This problem is not specific to djbdns. I get the same problem when
trying to resolve this domain querying against a BIND server using dig.

> Can someone shed a light on this problem, is it our problem or the
> domain's?

This is the domain's problem. Even if it is a UDP byte size issue that
is the cause, the standard still says that the limit on the size of a
UDP based DNS datagram is ``512 octets or less.'' It also says:

Messages carried by UDP are restricted to 512 bytes (not counting the
IP or UDP headers).
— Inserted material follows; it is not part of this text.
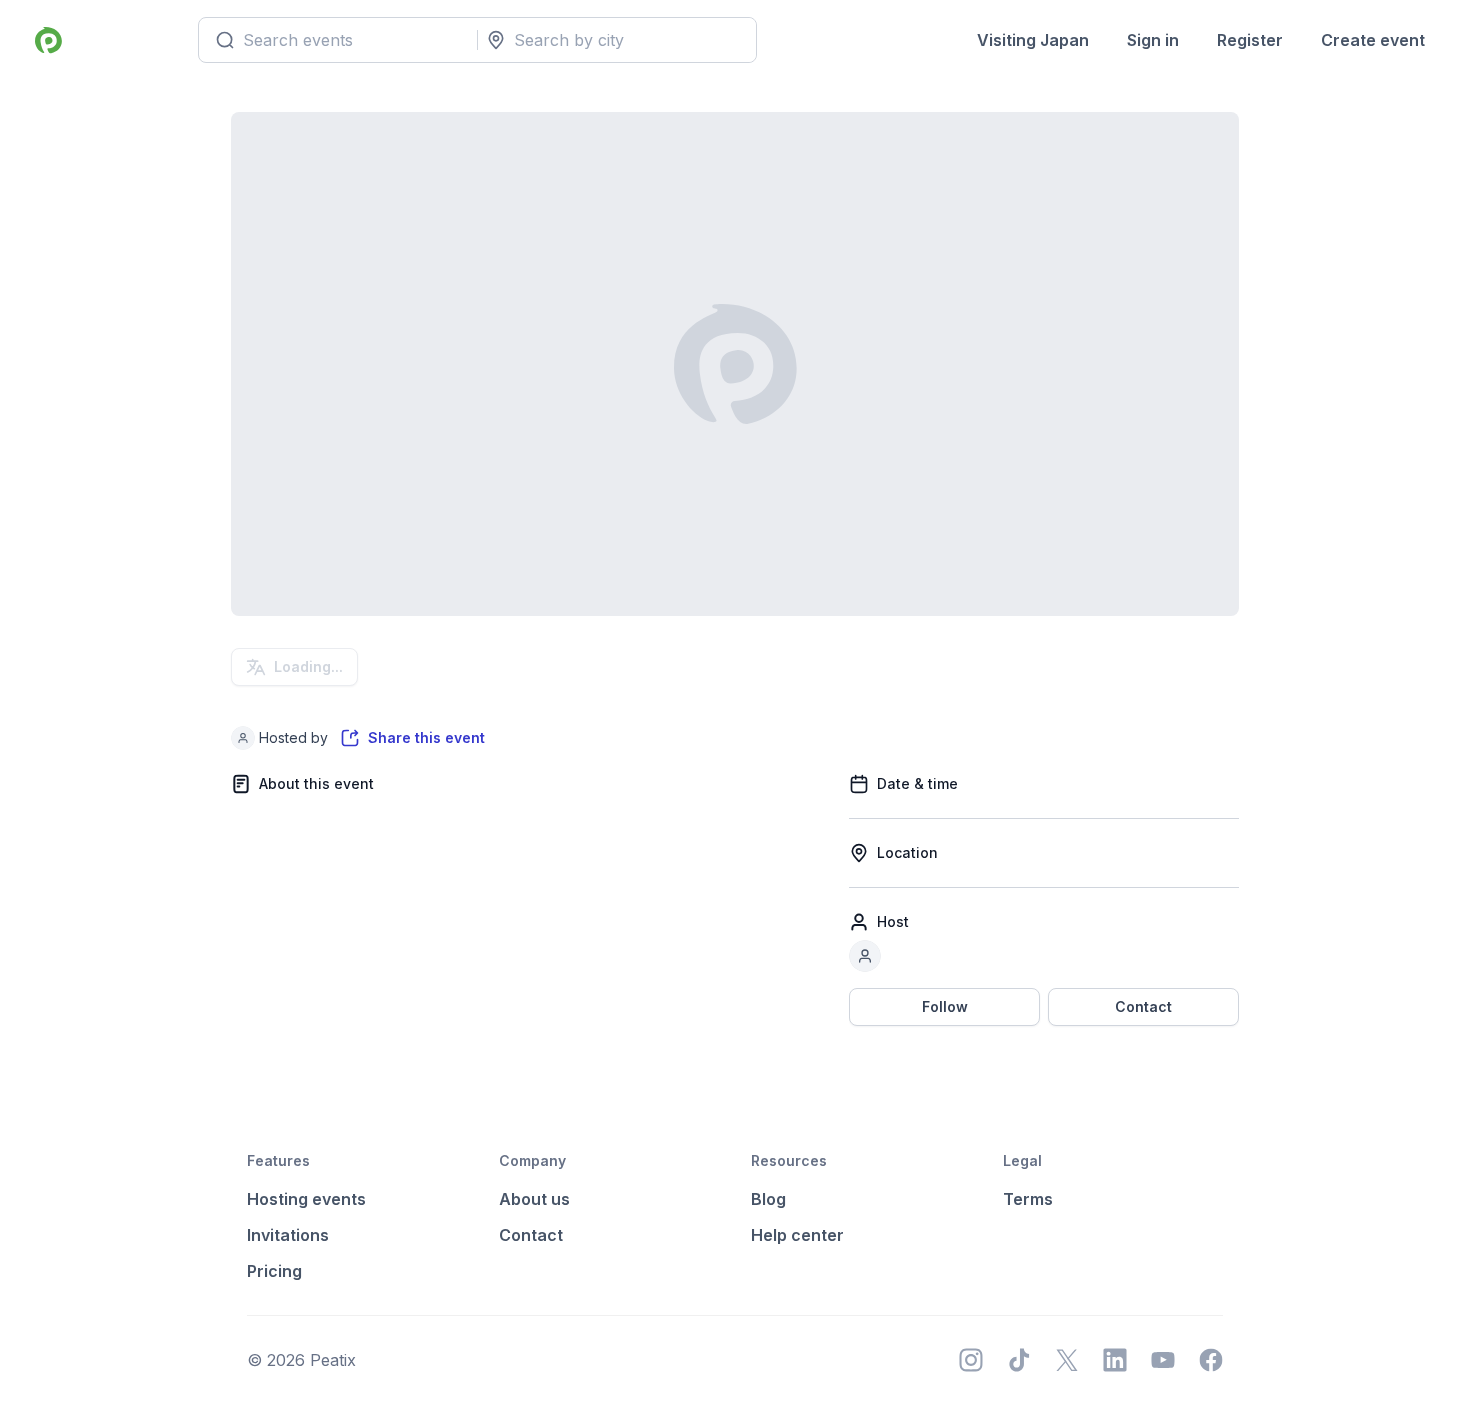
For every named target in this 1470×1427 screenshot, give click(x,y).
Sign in (1153, 40)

Longer messages are truncated and the TC bit is
set in the header.

It doesn't matter what the reason for the restriction on the size of the
packet was. All that matters is that the standard says it is to be
truncated at 512 bytes. Any server that sends anything else (unless the
client is using extended protocols like EDNS0) is in violation of this
standard and should expect problems.


As I mentioned earlier, djbdns is not the only DNS tool having problems
resolving these domains. Please run tests against them using other tools
like:

http://www.squish.net/dnscheck/

this one gave the following results for ANY ix.netcom.com:

50.0% of queries will end in failure at 207.69.188.201 (hearsay.earthlink.net) - query timed out

50.0% of queries will end in failure at 207.69.188.200 (speakeasy.earthlink.net) - query timed out

I see similar problems with the other domains you listed.
northcarolina.usa.com has major looping and nested query problems.
oit.state.nj.us also ends in major failures due to timeouts and
nameserver loops. se.ey.org also has a bunch of problems. You can verify
these problems yourself using the tool listed above (and others
previously mentioned on the list).

Is it any surprise that bind/dnscache is also having problems?

Andy
Re: CNAME lookup failure started [ In reply to ]
The reason some of the domains fail is because any lookups go over 512 bytes but the authoritative server sometimes doesn't listen on tcp. Technically the any lookup is not required anymore. Only reason qmail does an any lookup is to work around a bug with cname lookups in bind 4.91. Today that is not needed you can trivially replace the any lookup with a cname lookup to resolve the domain If it's a cname, followed by an mx lookup.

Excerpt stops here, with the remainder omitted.